Schmidbauer: Viele halten an einem Bild von starken Eltern fest und erwarten von ihnen ihre eigenen Entwicklungsschritte. Wenn die Eltern nur wollen würden, wenn sie sich nur Mühe gäben, so der Gedanke, dann würden sie ihren erwachsenen Kindern geben, was ihnen immer schon gefehlt hat und heute noch fehlt. Aber es ist ein wichtiger Reifungsschritt, körperliche und geistige Überlegenheit gegenüber den eigenen Eltern zu realisieren. Wer diesen Schritt nicht leisten kann, wird die Eltern immer für seine Probleme verantwortliche machen.

SPIEGEL: Aber was, wenn die Eltern nun mal Fehler gemacht haben?

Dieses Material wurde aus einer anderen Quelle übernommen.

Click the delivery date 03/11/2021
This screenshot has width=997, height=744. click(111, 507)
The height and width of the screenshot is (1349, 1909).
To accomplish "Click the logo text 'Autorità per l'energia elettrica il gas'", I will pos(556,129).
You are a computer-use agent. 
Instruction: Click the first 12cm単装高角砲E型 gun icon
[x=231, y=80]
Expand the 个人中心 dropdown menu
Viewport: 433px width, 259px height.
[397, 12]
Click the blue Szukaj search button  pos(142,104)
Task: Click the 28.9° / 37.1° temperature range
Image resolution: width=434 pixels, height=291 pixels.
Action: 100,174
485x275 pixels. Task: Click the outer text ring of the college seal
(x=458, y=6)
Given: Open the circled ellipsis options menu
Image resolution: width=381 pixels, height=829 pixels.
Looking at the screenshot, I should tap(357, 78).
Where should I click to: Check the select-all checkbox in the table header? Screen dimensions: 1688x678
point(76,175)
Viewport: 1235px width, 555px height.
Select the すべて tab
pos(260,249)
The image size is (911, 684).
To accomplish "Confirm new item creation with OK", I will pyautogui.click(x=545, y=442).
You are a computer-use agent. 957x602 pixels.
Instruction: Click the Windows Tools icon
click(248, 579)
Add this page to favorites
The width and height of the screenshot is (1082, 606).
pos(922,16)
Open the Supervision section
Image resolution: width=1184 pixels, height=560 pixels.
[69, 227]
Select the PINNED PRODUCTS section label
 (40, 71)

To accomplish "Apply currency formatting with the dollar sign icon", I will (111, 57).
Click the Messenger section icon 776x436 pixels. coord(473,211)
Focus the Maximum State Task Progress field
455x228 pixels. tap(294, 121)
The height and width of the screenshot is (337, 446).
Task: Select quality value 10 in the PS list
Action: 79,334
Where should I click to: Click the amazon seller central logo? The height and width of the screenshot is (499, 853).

Schmidbauer: Man kann schon mit ihnen über Schwächen und Mängel sprechen. Aber ich würde gern die animalische Fähigkeit retten, vertraute Wesen gut zu finden, weil sie einem vertraut sind. Es muss nicht immer erinnert werden, was der andere falsch gemacht hat [...] Wenn ich wirklich Empathie aufbringe, würde ich verstehen, warum der andere gerade keine entwicklen kann oder konnte. So verhält es sich oft mit den Vorwürfen zwischen erwachsenen Kindern und Eltern. >Du hast mich nie gesehen<, sagt das Kind der Mutter. >Du hast mich nie so erkannt, wie ich wirklich bin, und mich nie in meinem wirklichen Sein gefördert.< Das Kind, das so etwas sagt, so vorwurfsvoll, behandelt seine Mutter als Täterin, die keine anderen Motive hatte, als ihm zu schaden. Es sieht die Mutter und deren Gründe egozentrisch und ohne Empathie.

SPIEGEL: Aber hat das Kind nicht ein gewisses Recht zur Ungerechtigkeit? Das Kind muss doch nicht die Mutter sehen?

Schmidbauer: Das erwachsene Kind schon, das kann sehr wohl Empathie entwicklen für die zurückliegende Empathielosigkeit der eigenen Eltern. Sie konnten es vielleicht nicht besser damals. Diese Erkenntnis macht kein unschönes Erlebnis ungeschehen, aber sie führt vielleicht dazu, moralisch nicht so hart zu urteilen.

SPIEGEL: Wer sich selbst nicht verantwortlich sieht für die eigenen Macken, gerät womöglich in einen moralischen Zirkelschluss. Dann tragen ja auch die Eltern keine Verantwortung für ihre Macken.

Schmidbauer: So ist es. Um mich als Opfer meiner Eltern zu fühlen, muss ich Täter konstruieren und die Augen davor verschließen, dass diese genauso Opfer sein könnten, wich ich das von mir denke. Wer seine Eltern realistisch einschätzt, sieht sie in einer Kette von Generationen mit ihren je eigenen Möglichkeiten und Einschränkungen. Man sieht die Tragik des Lebens - und erträgt sie.